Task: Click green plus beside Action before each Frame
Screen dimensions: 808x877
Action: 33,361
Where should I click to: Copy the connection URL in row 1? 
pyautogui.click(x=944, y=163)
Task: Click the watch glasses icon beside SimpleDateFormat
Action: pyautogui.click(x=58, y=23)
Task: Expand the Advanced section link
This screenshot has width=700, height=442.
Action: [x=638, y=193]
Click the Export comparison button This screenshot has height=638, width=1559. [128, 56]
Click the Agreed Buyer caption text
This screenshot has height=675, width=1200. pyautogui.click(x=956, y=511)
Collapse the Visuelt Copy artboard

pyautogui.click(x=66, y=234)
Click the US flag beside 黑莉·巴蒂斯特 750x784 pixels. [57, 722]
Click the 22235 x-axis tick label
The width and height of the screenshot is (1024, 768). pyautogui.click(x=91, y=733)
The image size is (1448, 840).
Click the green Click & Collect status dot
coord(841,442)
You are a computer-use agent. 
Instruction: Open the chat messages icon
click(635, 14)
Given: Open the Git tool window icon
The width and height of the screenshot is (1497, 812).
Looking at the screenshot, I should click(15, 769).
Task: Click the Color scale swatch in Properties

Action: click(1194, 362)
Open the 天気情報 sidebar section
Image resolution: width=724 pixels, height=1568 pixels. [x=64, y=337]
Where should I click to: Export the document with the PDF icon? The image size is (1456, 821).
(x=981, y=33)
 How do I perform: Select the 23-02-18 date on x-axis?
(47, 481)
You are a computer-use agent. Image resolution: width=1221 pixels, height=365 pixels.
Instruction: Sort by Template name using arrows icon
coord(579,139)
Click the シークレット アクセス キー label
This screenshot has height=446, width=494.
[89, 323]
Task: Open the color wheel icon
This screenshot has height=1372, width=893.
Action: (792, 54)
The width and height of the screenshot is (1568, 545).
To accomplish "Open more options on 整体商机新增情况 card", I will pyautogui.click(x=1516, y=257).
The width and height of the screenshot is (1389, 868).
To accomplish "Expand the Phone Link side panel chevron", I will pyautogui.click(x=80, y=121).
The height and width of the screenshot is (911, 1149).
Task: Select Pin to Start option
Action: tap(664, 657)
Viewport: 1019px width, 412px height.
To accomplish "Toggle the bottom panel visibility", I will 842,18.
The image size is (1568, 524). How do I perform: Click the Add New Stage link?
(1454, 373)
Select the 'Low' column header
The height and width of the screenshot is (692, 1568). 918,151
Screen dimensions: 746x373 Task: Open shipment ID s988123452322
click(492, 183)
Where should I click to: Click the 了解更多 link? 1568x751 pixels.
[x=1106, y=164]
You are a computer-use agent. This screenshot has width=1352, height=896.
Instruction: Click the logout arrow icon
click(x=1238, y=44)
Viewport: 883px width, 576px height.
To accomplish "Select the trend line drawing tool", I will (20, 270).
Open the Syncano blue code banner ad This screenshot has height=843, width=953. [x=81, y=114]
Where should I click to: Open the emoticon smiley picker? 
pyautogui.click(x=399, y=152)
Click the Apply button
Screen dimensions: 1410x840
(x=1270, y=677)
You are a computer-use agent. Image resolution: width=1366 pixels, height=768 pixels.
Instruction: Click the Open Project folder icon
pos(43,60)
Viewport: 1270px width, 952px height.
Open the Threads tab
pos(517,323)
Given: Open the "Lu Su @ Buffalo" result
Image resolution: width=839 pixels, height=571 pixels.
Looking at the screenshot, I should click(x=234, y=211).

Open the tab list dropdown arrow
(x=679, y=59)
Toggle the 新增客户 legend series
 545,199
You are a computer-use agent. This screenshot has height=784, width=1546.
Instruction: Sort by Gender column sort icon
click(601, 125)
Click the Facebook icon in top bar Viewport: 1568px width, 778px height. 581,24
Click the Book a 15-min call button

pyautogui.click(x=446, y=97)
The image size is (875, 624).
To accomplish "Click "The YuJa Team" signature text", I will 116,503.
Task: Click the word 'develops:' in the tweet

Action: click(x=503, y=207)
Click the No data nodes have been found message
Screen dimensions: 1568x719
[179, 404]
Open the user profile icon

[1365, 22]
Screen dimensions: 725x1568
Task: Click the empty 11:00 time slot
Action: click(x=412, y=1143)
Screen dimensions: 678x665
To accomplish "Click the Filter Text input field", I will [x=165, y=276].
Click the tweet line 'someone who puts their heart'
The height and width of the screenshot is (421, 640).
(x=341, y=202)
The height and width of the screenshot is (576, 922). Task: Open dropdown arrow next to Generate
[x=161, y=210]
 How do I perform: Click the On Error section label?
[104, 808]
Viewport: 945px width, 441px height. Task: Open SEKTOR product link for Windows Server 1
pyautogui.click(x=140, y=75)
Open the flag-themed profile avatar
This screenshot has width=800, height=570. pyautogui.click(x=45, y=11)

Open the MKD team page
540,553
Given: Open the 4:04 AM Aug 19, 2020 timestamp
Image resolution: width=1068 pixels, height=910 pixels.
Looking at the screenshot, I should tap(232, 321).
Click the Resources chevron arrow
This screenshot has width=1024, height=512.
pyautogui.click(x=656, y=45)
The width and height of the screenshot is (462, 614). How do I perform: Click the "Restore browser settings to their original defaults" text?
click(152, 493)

——

▶ TASK:
Rewrite all of the data above, substituting "Command" for each occurrence of "Instruction" and leaving everything else unchanged.

▶ TASK RESULT:
Task: Click green plus beside Action before each Frame
Screen dimensions: 808x877
Action: 33,361
Where should I click to: Copy the connection URL in row 1? 
pyautogui.click(x=944, y=163)
Task: Click the watch glasses icon beside SimpleDateFormat
Action: pyautogui.click(x=58, y=23)
Task: Expand the Advanced section link
This screenshot has width=700, height=442.
Action: [x=638, y=193]
Click the Export comparison button This screenshot has height=638, width=1559. [128, 56]
Click the Agreed Buyer caption text
This screenshot has height=675, width=1200. pyautogui.click(x=956, y=511)
Collapse the Visuelt Copy artboard

pyautogui.click(x=66, y=234)
Click the US flag beside 黑莉·巴蒂斯特 750x784 pixels. [57, 722]
Click the 22235 x-axis tick label
The width and height of the screenshot is (1024, 768). pyautogui.click(x=91, y=733)
The image size is (1448, 840).
Click the green Click & Collect status dot
coord(841,442)
You are a computer-use agent. 
Command: Open the chat messages icon
click(635, 14)
Given: Open the Git tool window icon
The width and height of the screenshot is (1497, 812).
Looking at the screenshot, I should click(15, 769).
Task: Click the Color scale swatch in Properties

Action: click(1194, 362)
Open the 天気情報 sidebar section
Image resolution: width=724 pixels, height=1568 pixels. [x=64, y=337]
Where should I click to: Export the document with the PDF icon? The image size is (1456, 821).
(x=981, y=33)
 How do I perform: Select the 23-02-18 date on x-axis?
(47, 481)
You are a computer-use agent. Image resolution: width=1221 pixels, height=365 pixels.
Command: Sort by Template name using arrows icon
coord(579,139)
Click the シークレット アクセス キー label
This screenshot has height=446, width=494.
[89, 323]
Task: Open the color wheel icon
This screenshot has height=1372, width=893.
Action: (792, 54)
The width and height of the screenshot is (1568, 545).
To accomplish "Open more options on 整体商机新增情况 card", I will pyautogui.click(x=1516, y=257).
The width and height of the screenshot is (1389, 868).
To accomplish "Expand the Phone Link side panel chevron", I will pyautogui.click(x=80, y=121).
The height and width of the screenshot is (911, 1149).
Task: Select Pin to Start option
Action: tap(664, 657)
Viewport: 1019px width, 412px height.
To accomplish "Toggle the bottom panel visibility", I will 842,18.
The image size is (1568, 524). How do I perform: Click the Add New Stage link?
(1454, 373)
Select the 'Low' column header
The height and width of the screenshot is (692, 1568). 918,151
Screen dimensions: 746x373 Task: Open shipment ID s988123452322
click(492, 183)
Where should I click to: Click the 了解更多 link? 1568x751 pixels.
[x=1106, y=164]
You are a computer-use agent. This screenshot has width=1352, height=896.
Command: Click the logout arrow icon
click(x=1238, y=44)
Viewport: 883px width, 576px height.
To accomplish "Select the trend line drawing tool", I will (20, 270).
Open the Syncano blue code banner ad This screenshot has height=843, width=953. [x=81, y=114]
Where should I click to: Open the emoticon smiley picker? 
pyautogui.click(x=399, y=152)
Click the Apply button
Screen dimensions: 1410x840
(x=1270, y=677)
You are a computer-use agent. Image resolution: width=1366 pixels, height=768 pixels.
Command: Click the Open Project folder icon
pos(43,60)
Viewport: 1270px width, 952px height.
Open the Threads tab
pos(517,323)
Given: Open the "Lu Su @ Buffalo" result
Image resolution: width=839 pixels, height=571 pixels.
Looking at the screenshot, I should click(x=234, y=211).

Open the tab list dropdown arrow
(x=679, y=59)
Toggle the 新增客户 legend series
 545,199
You are a computer-use agent. This screenshot has height=784, width=1546.
Command: Sort by Gender column sort icon
click(601, 125)
Click the Facebook icon in top bar Viewport: 1568px width, 778px height. 581,24
Click the Book a 15-min call button

pyautogui.click(x=446, y=97)
The image size is (875, 624).
To accomplish "Click "The YuJa Team" signature text", I will 116,503.
Task: Click the word 'develops:' in the tweet

Action: click(x=503, y=207)
Click the No data nodes have been found message
Screen dimensions: 1568x719
[179, 404]
Open the user profile icon

[1365, 22]
Screen dimensions: 725x1568
Task: Click the empty 11:00 time slot
Action: click(x=412, y=1143)
Screen dimensions: 678x665
To accomplish "Click the Filter Text input field", I will [x=165, y=276].
Click the tweet line 'someone who puts their heart'
The height and width of the screenshot is (421, 640).
(x=341, y=202)
The height and width of the screenshot is (576, 922). Task: Open dropdown arrow next to Generate
[x=161, y=210]
 How do I perform: Click the On Error section label?
[104, 808]
Viewport: 945px width, 441px height. Task: Open SEKTOR product link for Windows Server 1
pyautogui.click(x=140, y=75)
Open the flag-themed profile avatar
This screenshot has width=800, height=570. pyautogui.click(x=45, y=11)

Open the MKD team page
540,553
Given: Open the 4:04 AM Aug 19, 2020 timestamp
Image resolution: width=1068 pixels, height=910 pixels.
Looking at the screenshot, I should tap(232, 321).
Click the Resources chevron arrow
This screenshot has width=1024, height=512.
pyautogui.click(x=656, y=45)
The width and height of the screenshot is (462, 614). How do I perform: Click the "Restore browser settings to their original defaults" text?
click(152, 493)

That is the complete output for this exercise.